3) I doubt that a good , modern tractor designer has ignored potential foreseeable misuse (as its called in the trade) so there is plenty of reserve margin for axle housing size, weight, bearings, seals and fasteners. Tires and wheels, too. But I said a GOOD design, not a homeowner design where a loader is to be used to carry out the garbage cans every Tuesday.

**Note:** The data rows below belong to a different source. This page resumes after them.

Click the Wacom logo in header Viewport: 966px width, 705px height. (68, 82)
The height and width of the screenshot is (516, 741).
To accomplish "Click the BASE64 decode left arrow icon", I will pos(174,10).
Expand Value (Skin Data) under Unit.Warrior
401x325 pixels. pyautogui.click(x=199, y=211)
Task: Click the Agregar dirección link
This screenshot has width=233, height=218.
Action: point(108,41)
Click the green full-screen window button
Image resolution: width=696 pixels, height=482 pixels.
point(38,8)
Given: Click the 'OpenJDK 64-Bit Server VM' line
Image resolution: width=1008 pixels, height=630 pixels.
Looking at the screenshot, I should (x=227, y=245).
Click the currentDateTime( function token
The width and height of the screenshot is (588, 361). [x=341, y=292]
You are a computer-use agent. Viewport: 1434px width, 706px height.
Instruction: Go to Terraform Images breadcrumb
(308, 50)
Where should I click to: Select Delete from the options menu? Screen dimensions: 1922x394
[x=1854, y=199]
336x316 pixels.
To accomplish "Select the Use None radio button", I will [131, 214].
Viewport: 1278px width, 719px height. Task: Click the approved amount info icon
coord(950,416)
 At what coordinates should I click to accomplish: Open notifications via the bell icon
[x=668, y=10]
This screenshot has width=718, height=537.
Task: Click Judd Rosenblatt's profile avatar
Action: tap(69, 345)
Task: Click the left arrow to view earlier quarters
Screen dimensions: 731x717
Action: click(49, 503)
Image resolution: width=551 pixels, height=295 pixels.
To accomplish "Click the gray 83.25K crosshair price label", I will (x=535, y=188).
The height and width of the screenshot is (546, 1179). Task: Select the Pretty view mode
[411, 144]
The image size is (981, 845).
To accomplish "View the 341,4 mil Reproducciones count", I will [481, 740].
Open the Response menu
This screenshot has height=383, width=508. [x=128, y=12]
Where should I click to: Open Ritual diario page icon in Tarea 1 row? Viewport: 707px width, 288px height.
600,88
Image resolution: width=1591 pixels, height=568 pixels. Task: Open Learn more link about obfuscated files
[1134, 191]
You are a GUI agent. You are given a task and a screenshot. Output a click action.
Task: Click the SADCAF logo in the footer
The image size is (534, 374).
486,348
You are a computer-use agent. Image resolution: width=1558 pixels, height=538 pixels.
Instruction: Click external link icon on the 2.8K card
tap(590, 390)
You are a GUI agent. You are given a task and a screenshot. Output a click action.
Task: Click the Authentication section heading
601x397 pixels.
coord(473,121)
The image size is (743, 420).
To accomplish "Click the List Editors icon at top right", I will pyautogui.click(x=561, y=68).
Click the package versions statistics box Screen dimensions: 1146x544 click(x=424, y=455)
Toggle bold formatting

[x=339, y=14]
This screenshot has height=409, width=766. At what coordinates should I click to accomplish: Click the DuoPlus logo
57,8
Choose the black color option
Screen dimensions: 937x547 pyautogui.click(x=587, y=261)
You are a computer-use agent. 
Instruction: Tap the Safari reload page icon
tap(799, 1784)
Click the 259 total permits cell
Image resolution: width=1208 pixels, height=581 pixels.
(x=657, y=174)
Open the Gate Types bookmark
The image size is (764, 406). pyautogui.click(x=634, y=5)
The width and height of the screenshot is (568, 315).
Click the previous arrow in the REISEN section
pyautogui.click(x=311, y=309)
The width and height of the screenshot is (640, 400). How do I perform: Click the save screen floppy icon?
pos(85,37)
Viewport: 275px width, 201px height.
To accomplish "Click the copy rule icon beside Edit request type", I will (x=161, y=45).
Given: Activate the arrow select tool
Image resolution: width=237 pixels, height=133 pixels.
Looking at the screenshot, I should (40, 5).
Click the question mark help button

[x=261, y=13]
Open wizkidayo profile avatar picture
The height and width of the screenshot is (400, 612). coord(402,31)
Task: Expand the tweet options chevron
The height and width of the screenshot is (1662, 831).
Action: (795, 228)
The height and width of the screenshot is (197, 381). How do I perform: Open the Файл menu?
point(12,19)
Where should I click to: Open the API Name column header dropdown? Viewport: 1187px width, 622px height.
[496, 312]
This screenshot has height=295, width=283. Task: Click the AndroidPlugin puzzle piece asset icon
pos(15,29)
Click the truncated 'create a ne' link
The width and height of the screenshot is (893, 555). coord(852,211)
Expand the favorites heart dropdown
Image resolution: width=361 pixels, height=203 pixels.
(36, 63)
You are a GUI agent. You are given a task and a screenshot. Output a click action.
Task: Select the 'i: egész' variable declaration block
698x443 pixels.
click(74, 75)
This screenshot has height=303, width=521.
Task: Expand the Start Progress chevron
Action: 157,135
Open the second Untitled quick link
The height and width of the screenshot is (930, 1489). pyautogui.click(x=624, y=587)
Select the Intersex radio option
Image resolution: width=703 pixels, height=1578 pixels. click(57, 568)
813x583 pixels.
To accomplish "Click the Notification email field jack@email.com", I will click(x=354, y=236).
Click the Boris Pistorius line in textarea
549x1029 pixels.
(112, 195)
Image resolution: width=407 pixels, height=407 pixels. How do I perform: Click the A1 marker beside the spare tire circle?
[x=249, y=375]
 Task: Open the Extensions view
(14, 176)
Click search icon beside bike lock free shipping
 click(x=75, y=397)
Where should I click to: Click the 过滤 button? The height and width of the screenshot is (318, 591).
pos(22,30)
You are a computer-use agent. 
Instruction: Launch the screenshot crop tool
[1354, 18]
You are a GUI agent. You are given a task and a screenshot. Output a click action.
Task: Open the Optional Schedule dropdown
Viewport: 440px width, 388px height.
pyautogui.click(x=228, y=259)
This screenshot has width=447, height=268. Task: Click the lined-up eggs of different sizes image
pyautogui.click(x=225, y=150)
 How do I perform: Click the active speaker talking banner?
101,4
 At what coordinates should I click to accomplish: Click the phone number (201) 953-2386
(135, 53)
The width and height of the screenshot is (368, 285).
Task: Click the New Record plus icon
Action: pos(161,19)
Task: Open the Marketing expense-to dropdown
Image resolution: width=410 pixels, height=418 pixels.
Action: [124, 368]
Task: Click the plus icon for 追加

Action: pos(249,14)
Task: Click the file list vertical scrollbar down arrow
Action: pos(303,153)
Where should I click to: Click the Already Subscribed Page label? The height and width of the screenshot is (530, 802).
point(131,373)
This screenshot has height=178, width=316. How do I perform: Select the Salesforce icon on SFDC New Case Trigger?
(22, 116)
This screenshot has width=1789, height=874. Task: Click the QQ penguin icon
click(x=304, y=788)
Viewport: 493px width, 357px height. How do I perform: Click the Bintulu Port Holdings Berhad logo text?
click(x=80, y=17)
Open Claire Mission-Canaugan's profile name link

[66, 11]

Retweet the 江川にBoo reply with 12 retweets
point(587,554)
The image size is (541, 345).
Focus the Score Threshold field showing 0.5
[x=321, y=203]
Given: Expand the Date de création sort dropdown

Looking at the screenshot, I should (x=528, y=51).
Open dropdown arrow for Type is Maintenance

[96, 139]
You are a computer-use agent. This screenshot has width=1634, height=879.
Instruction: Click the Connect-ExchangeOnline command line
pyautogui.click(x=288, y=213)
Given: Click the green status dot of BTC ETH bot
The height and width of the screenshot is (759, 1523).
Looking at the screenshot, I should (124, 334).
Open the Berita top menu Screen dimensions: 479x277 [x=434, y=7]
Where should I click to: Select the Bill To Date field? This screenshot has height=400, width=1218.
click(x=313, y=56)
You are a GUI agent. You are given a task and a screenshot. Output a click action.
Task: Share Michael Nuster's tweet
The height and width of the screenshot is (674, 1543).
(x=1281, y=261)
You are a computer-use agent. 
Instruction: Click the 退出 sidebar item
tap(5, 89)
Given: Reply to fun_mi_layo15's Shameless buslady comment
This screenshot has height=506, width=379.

4) The 'Math' behind all of this jaw boning would be taking Moments (force times distance) from any convenient single point in the side view and summing them up. Same analysis used to figure out where a previous threadster's trailer axle needed to be in order to reduce his tongue load. Yes, you need to include the tractor's wheel weights, center of gravity and total weight, loader content weight, ballast box weight and the distances from each point mass to the chosen central moment point. Then its just sophmore High School algebra.
 
   / You need balast or you will trash your front axle!!!! really? #140  
Wow James that sounds like a hair raising experience! So the 3 point ballast would not have kept the rotation of the tractor around the front axle pivot from continuing?
Would have thought the 3 point arms/top link would at least keep the tractor from going over- unless it was to flip also?


I can't say that 3 point weight has not caused problems for me either...
One time trying to push dirt back with the Gannon boxblade the force caused an old weld to break on the left 3 point arm mount.
The left rear tire (14.9x 28) backed over the gannon and went up in the air (wife said 2 feet!) before I could get the clutch pushed in and slammed me into the ROPS ringing my bell pretty good.
Luckily No front axle damage was done :laughing: can't say the same for the mount on the Gannon and my pride,we all make mistakes and stuff does happen, hopefully we all learn from mistakes and experience.